The novel should wrap today. Then I’ll write my short story for the Bradbury Challenge for this week.
Beginning in January, I’ll start publishing my Bradbury stories for the past couple of months to my Stanbrough Writes substack. Check it out. It’s free.
Talk with you again soon.
Of Interest
The bells of Notre Dame cathedral ring out for first time since 2019 fire Story ideas abound.
Writing to a Theme: Questions to Find Your Story’s Heart A gentle reminder that I do not always agree with items to which I post links in Of Interest. Writing to a theme invokes, at least temporarily, the conscious, critical mind. If you want to write an authentic story, simply write what the characters give you whether or not you’re keyed by a theme.
The Numbers
The Journal……………………………… 940
Writing of Blackwell Ops 30: John Quick Returns
Day 1…… 2155 words. To date…… 2155
Day 2…… 3930 words. To date……. 6085
Day 3…… 3042 words. To date……. 9127
Day 4…… 3057 words. To date……. 12184
Day 5…… 5268 words. To date……. 17452
Day 6…… 1500 words. To date……. 18952
Day 7…… 3194 words. To date……. 22146
Day 8…… 3236 words. To date……. 25382
Day 9…… 3005 words. To date……. 28387
Day 10…. 3742 words. To date……. 32129
Day 11…. 4609 words. To date……. 36738
Fiction for November…………………. 24554
Fiction for 2024………………………… 861686
Nonfiction for November……………... 8070
Nonfiction for 2024……………………. 342490
2024 consumable words…………….. 1028215
Average Fiction WPD (November)…… 3069
2024 Novels to Date……………………….. 15
2024 Novellas to Date……………………… 1
2024 Short Stories to Date………………… 18
Novels (since Oct 19, 2014)…………..…… 97
Novellas (since Nov 1, 2015)……………… 10
Short stories (since Apr 15, 2014)………… 255
Short story collections…………………….… 29
Disclaimer: Whatever you believe, unreasoning fear and the myths that outlining, revising, and rewriting will make your work better are lies. They will always slow your progress as a writer or stop you cold. I will never teach the myths on this blog.

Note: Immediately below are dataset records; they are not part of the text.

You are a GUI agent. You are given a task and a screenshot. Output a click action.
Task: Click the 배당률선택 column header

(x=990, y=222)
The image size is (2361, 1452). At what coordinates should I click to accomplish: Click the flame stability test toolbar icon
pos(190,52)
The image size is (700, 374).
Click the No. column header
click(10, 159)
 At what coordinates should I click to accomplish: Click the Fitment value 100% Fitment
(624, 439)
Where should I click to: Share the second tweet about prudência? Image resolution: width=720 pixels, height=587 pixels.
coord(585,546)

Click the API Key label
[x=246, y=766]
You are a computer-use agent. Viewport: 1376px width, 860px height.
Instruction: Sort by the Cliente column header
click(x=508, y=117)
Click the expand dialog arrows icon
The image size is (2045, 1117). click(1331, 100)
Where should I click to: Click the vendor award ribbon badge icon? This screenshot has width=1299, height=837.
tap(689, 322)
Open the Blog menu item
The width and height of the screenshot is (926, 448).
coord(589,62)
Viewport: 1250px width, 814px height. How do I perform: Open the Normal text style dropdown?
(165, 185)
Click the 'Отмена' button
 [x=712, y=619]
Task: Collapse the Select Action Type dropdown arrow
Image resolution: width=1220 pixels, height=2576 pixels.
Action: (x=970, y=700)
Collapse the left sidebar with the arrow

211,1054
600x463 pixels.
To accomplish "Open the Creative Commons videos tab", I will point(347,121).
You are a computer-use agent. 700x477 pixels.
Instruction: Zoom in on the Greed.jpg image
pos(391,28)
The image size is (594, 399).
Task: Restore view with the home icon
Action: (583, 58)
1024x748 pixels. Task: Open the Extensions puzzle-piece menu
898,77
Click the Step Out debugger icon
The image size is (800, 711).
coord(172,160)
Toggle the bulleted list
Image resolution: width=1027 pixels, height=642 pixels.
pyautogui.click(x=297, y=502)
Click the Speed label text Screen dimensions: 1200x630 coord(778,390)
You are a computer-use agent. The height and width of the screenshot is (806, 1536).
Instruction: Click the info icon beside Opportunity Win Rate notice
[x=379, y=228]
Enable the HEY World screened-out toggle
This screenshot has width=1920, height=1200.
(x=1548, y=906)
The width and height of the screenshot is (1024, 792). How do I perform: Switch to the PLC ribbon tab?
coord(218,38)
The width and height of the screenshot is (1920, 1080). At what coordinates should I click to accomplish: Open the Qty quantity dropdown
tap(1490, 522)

Writing fiction should never be something that stresses you out. It should be fun. On this blog I teach Writing Into the Dark and adherence to Heinlein’s Rules. Because of WITD and because I endeavor to follow those Rules I am a prolific professional fiction writer. You can be too.
If you are able, please support TNDJ with a paid subscription. Thank you!
Loved the new story, Harvey, and the opener is fabulous! Have already added it to my "Great Opening Lines" website: https://greatopeninglines.com/short-stories#2087
I'm way behind due to being sick but trying to get caught up on emails, so I just FINALLY read this one. LOL
A writer friend and I were just talking about reader taste recently. She writes romantic women's fiction. She currently has 2 series going and has found some readers report loving one of her series and not being interested in the other, while other readers absolutely love both. Her writing style and voice are the same for both. There's one tremendous difference - one series has military heroes/heroines; the other has doctors. Some readers aren't interested in military related stories, while others love them. It makes total sense that each series will have their own audiences, as well as some readers loving both.
I'm the same way as a reader. Four authors immediately pop to mind that I read avidly. All four write a couple of different genres. I LOVE their urban fantasy, but I'm not interested in their work in other genres. No difference in author voice/style/technique. The stories themselves simply don't appeal to me because they're in genres that just aren't of interest. When I meet someone who enjoys those other genres, though, I don't hesitate to suggest they check those authors out.